With the new injection of money, Yes hired the basement of the Lucky Horseshoe Cafe at Soho's Shaftesbury Avenue for a couple of months for rehearsals and bought some gear. By September that same year drummer Bill Bruford quit the band to finish his studies of economics at Leeds Univerity and was replaced temporarily by Tony O'Riley and later Jon Anderson's old friend Ian Wallace. On the 13th of December 1968 Yes performed at the Speakeasy, one of the most reputed Clubs in London's scene which was managed by Roy Flynn. That night Sly and the Family Stone were supposed to be onstage but at 1 a.m. in the morning it turned out that they wouldn't. Flynn asked for help to Charisma label's chairman Tony Stratton-Smith, who endorsed Yes to fill the gap and he rushed to the bands flat to get them in the picture. Roy Flynn got completely knocked out by the band and decided to become their manager and financially supported the band for the following two years.

In August 1969, the band released their debut album "Yes" after a deal with Atlantic records, which got very good reviews in the music press but was ignored commercially.

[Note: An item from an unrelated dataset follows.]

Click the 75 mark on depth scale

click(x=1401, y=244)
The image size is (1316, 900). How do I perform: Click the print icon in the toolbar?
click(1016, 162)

That year they performed at the 9th National Jazz & Blues Festival in Plumpton on the 9th of August. At that stage the band had grown a reputation in London which was re-affirmated after their celebrated Wednesday residency at the Marquee club, which started on the 1st of January 1969, and constant gigs around the country.

Yes at The Marquee Club

Yes at The Marquee Club, 1969

In July 1970, Yes released their second album "Time And A Word", which featured an orchestra arranged by Tony Cox. On the 21st of March the band premiered the album at the Queen Elizabeth Hall featuring the Royal College of Music Youth Orchestra, conducted by Tony Cox. A month later Peter Banks was asked to leave. His last show at the Marquee with Yes was on the 10th of April, only eight days before his departure. Banks was replaced by Steve Howe, a young guitarists who had grown a reputation in London's scene by playing in bands like Bodast, Tomorrow and the In Crowd. Although Howe had already played at the Marquee three times with the In Crowd in 1965 and 1967, his first and last appearance with Yes at the club was on the 18th of August 1970, since this was the last gig that the band ever played at the Marquee club. With Steve Howe onboard and Brian Lane as the new manager, who checked aout the band at the Marquee club and decided to work for them.

Yes put all the effort to get out of the poverty and get the recognition that they deserved. The band also performed on the 9th of August at the 10th National Jazz & Blues Festival in Plumpton. At this point the sound of the band changed considerably coinciding with the release of "The Yes Album" (1970) and started their first European tour in January 1971 supporting Iron Butterfly. At the end of the tour the band bought the P.A. system from the American band and became the first British band to play live with a powerful system. On the 18th of June Yes started their first American tour supporting Jethro Tull with a wonderful response from the audience. At the end of the tour in the end of July, Yes were back in London for the recordings of the forthcoming album but keyboardist Tony Kaye stayed in New York with a girl called Deborah Harry, of later Blondie fame. This was the last straw for the band who fired Kaye when he returned to England.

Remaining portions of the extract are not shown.